╭─ Extracted data
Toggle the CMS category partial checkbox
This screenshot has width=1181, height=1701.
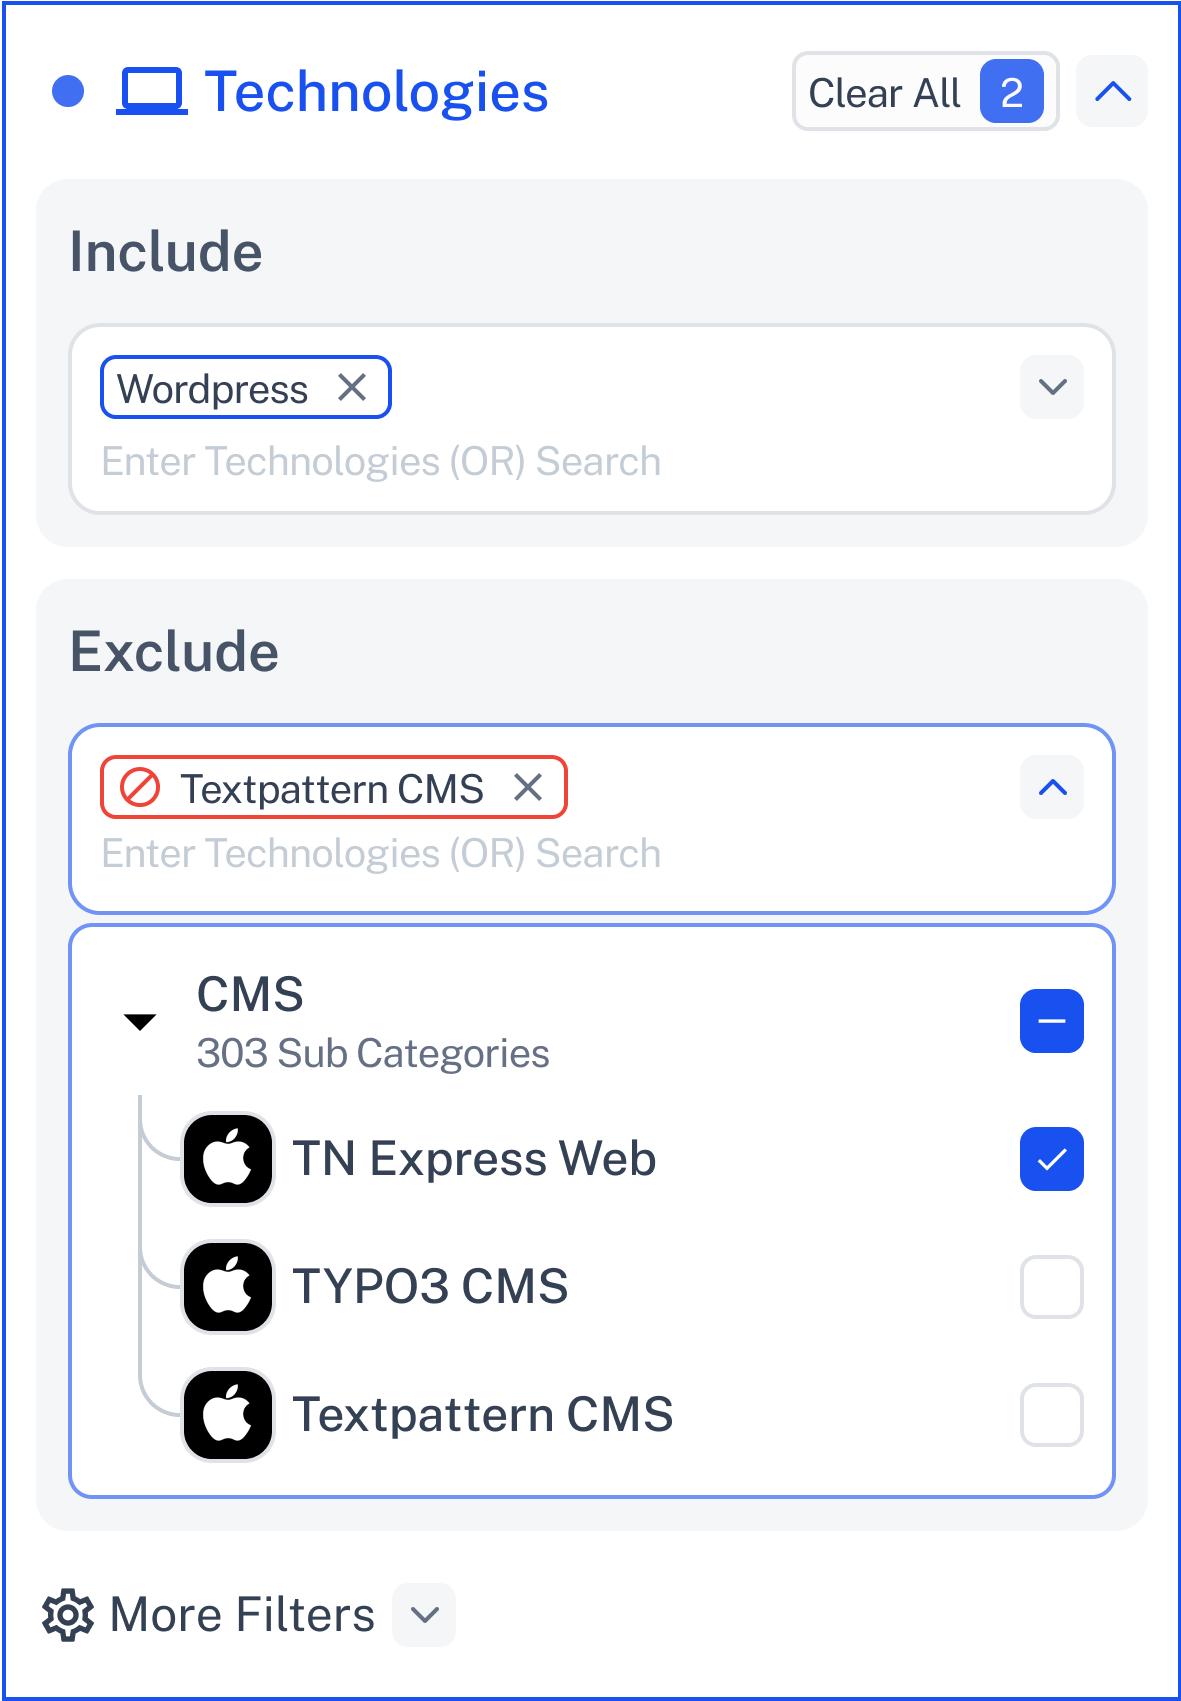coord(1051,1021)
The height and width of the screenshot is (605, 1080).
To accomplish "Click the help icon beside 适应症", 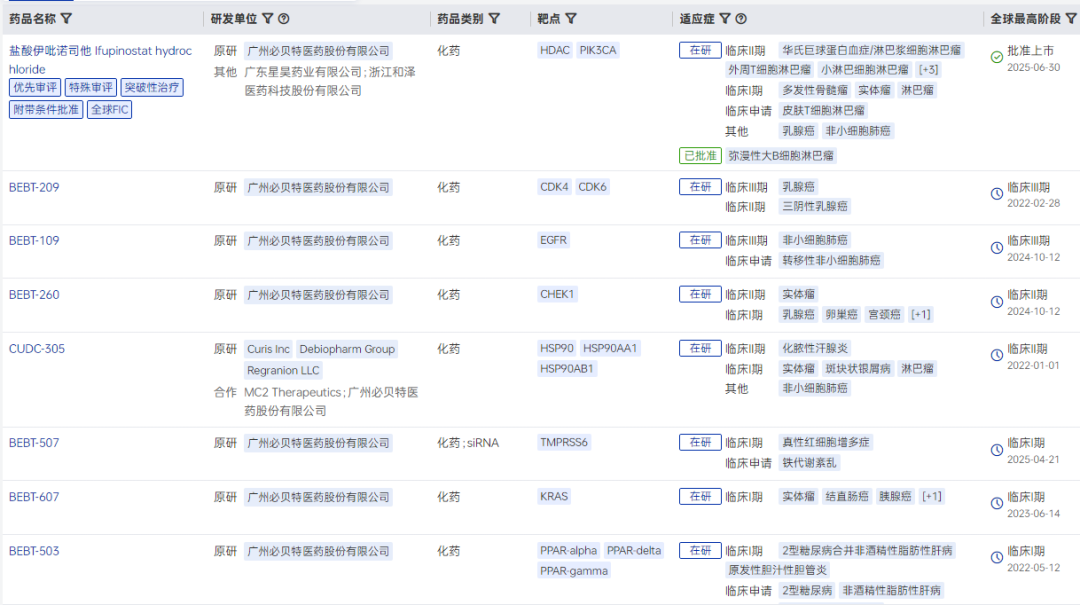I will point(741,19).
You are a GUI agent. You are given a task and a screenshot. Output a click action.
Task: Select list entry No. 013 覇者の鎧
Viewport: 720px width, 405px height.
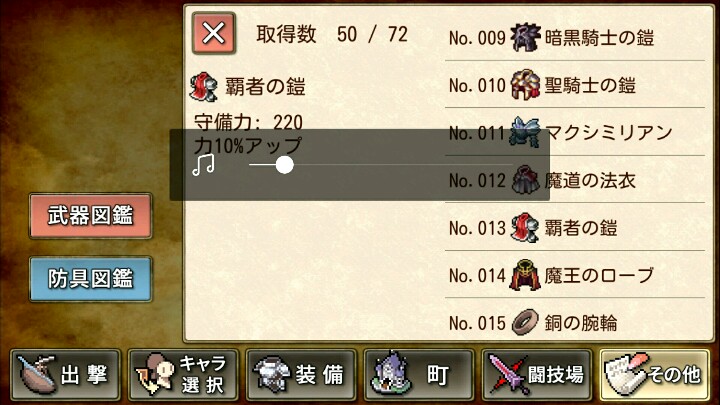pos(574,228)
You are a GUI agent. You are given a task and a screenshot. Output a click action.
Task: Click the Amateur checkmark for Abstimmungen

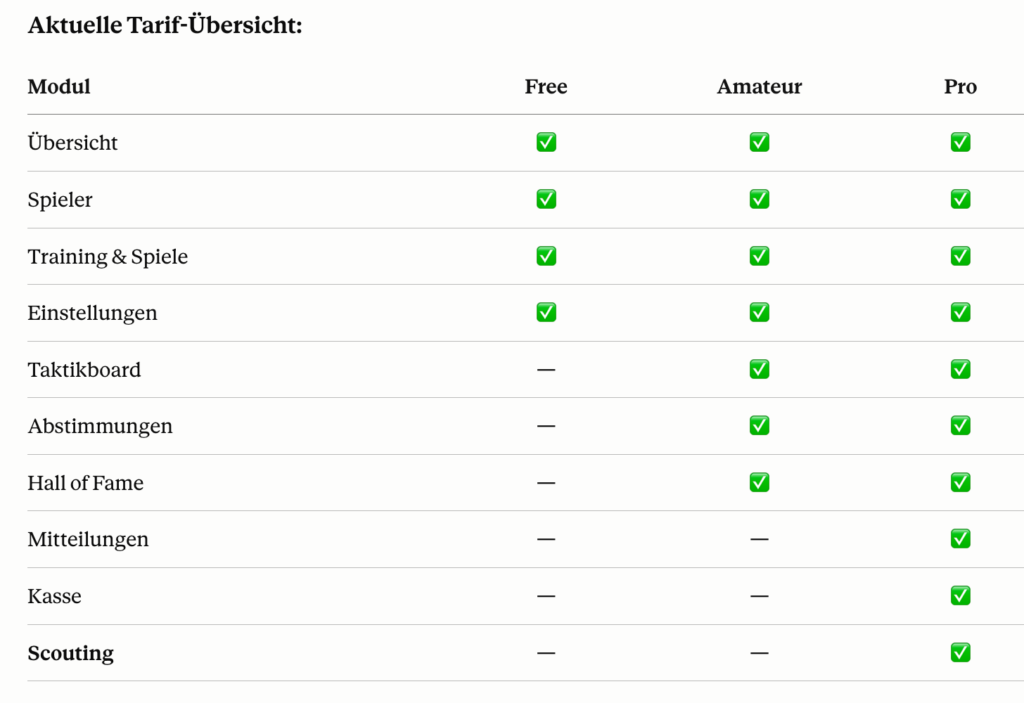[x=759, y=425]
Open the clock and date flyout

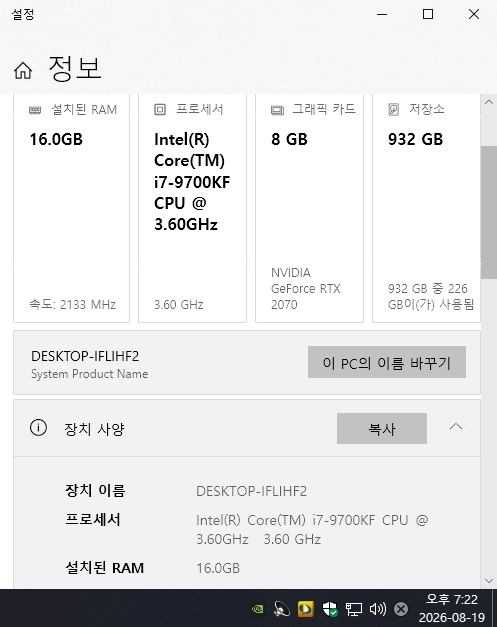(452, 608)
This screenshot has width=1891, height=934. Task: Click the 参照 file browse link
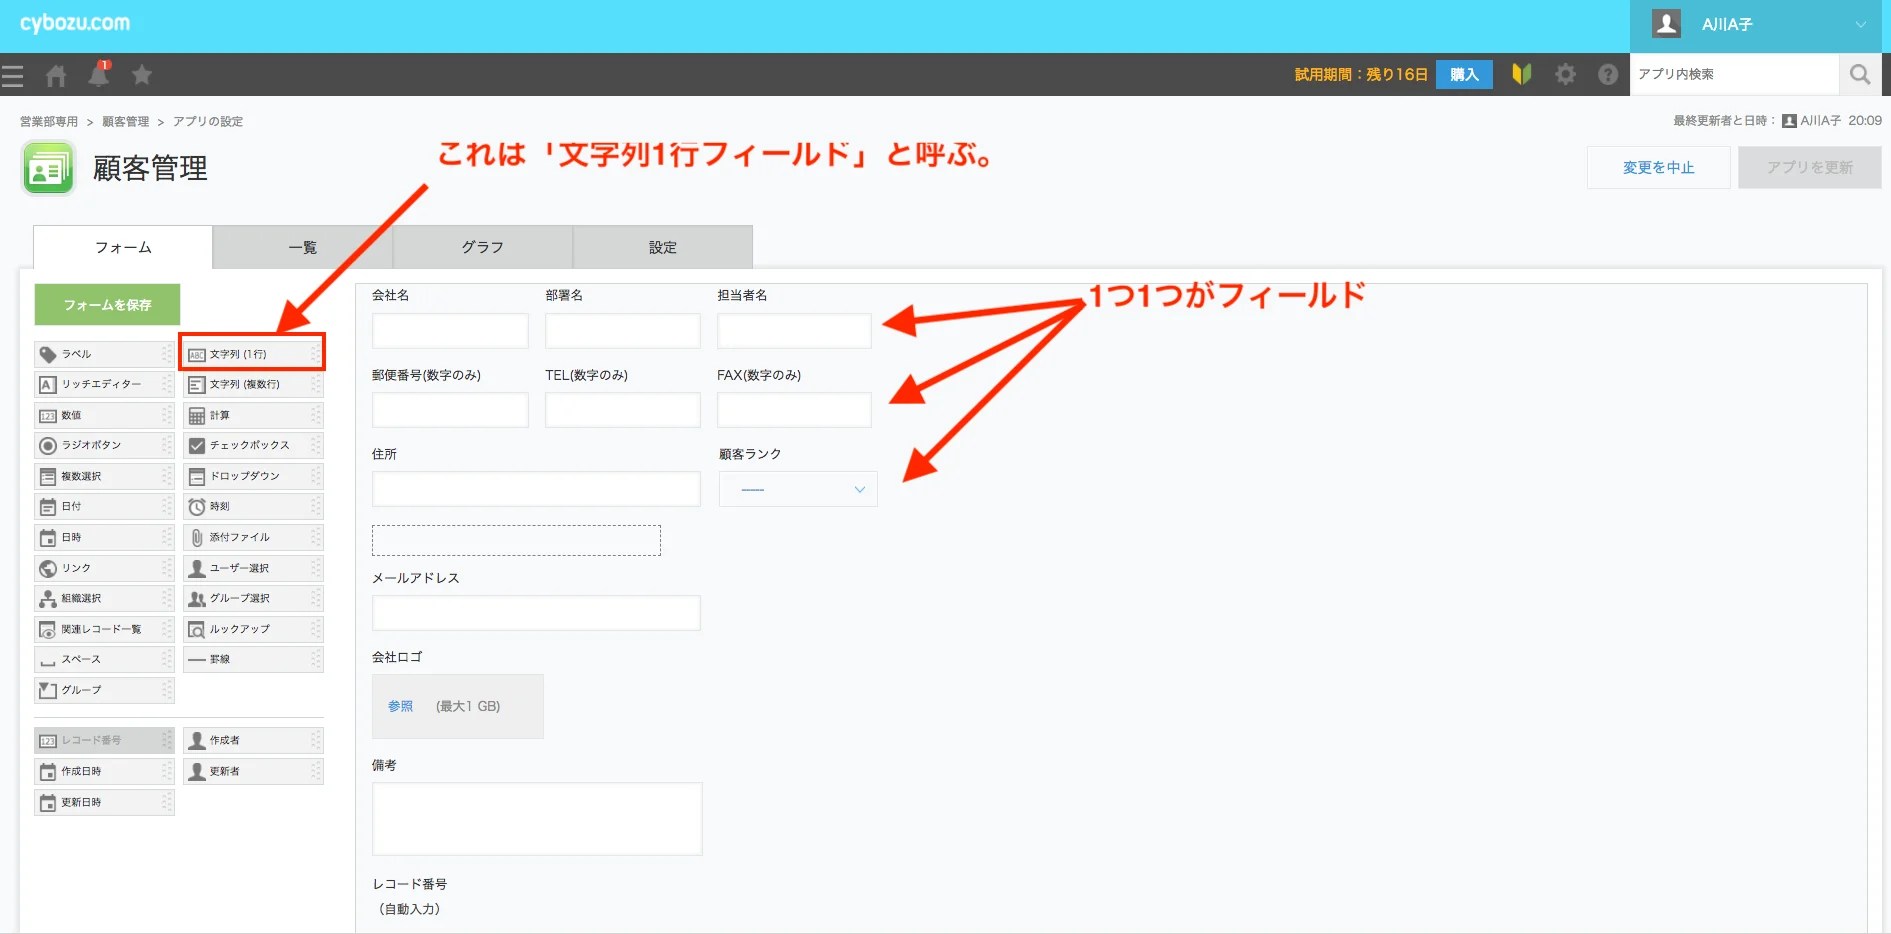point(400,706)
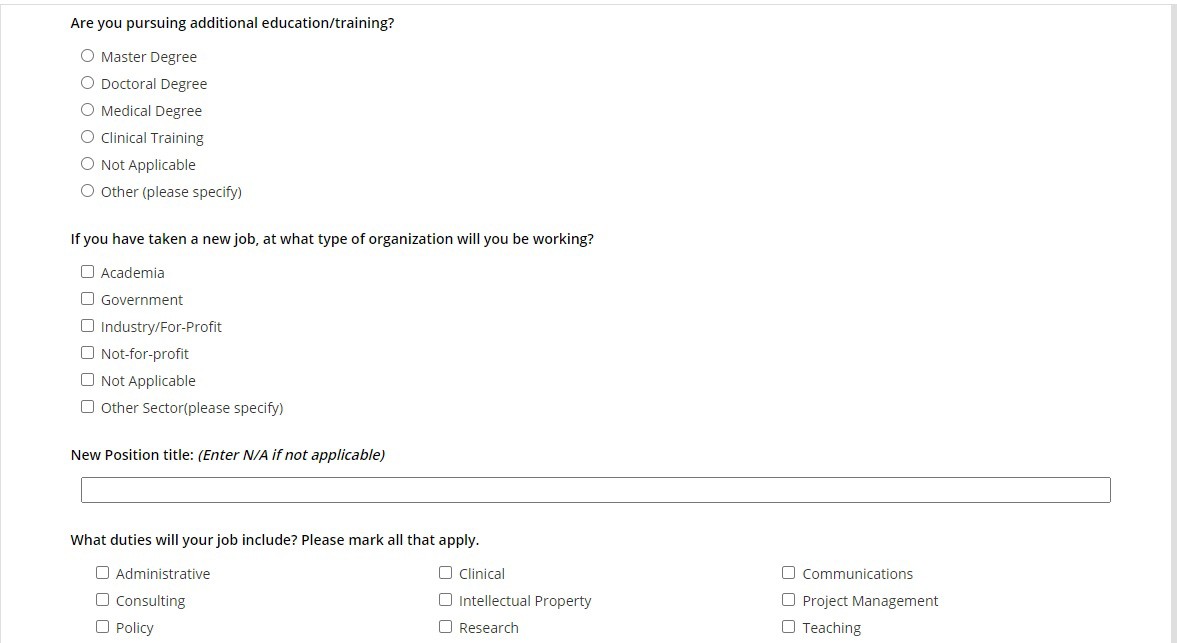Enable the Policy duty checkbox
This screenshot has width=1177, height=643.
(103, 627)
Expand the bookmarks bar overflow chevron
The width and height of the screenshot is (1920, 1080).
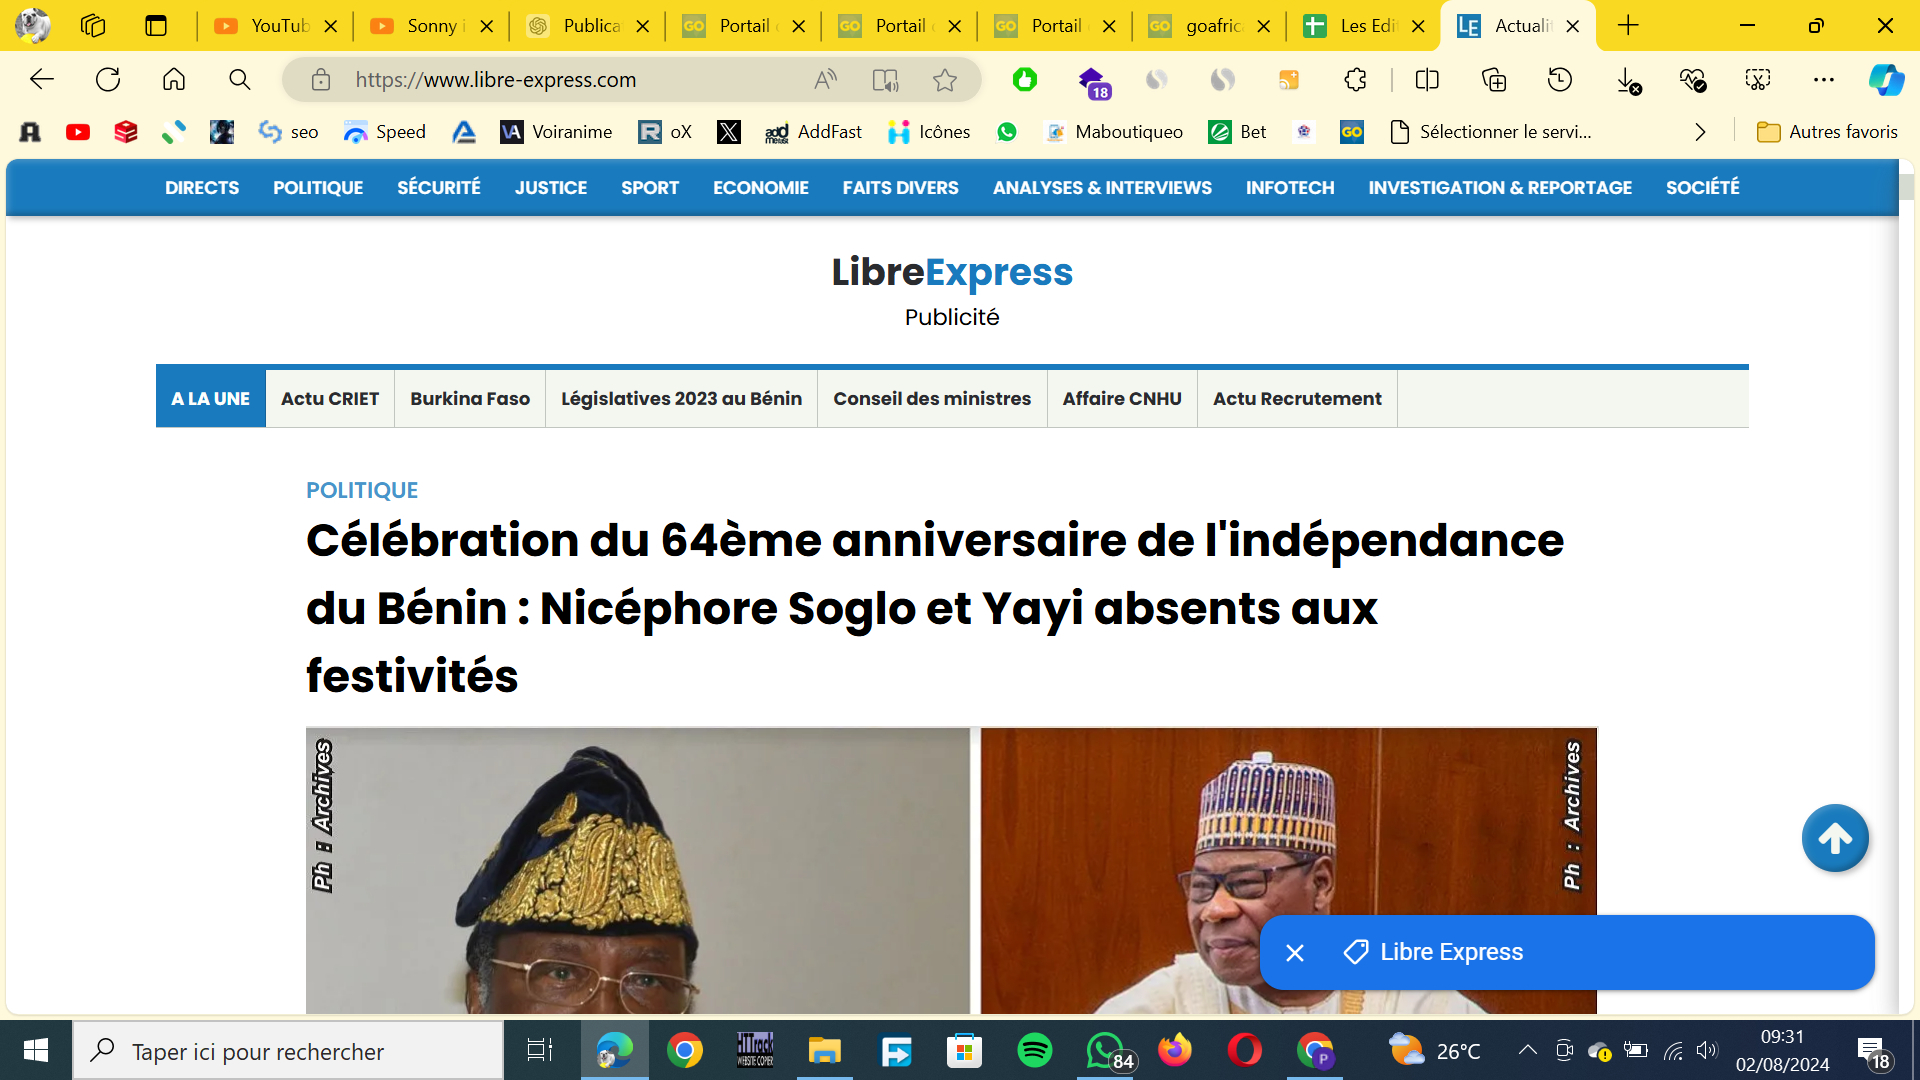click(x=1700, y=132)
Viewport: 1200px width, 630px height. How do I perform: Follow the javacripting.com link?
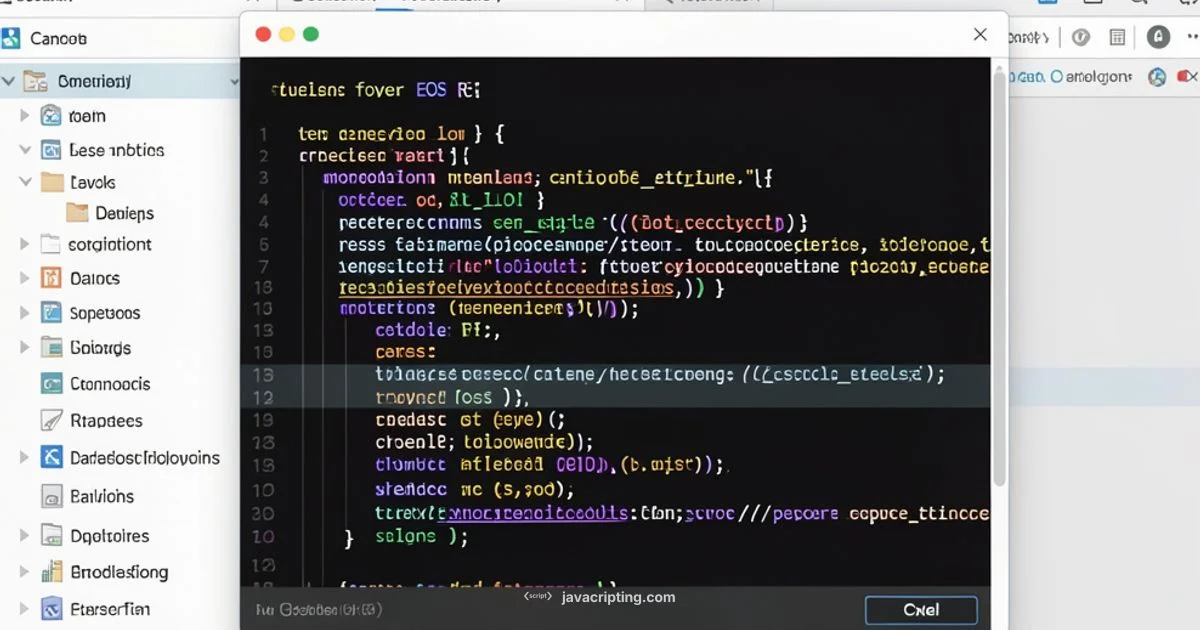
╰─
_About this exercise_: Starting with the line that holds "Viewport: 720px width, 405px height.", reproduce exactly each line up to and including the last line of the material above, and drop the pictures.

_Your solution_:
Viewport: 720px width, 405px height.
pos(574,228)
You are a GUI agent. You are given a task and a screenshot. Output a click action.
Task: Click the Amateur checkmark for Abstimmungen

[x=759, y=425]
Open the clock and date flyout

(452, 608)
This screenshot has width=1891, height=934. Task: Click the 参照 file browse link
point(400,706)
Enable the Policy duty checkbox
This screenshot has width=1177, height=643.
(103, 627)
Expand the bookmarks bar overflow chevron
The width and height of the screenshot is (1920, 1080).
click(x=1700, y=132)
Viewport: 1200px width, 630px height. How do I perform: Follow the javacripting.com link?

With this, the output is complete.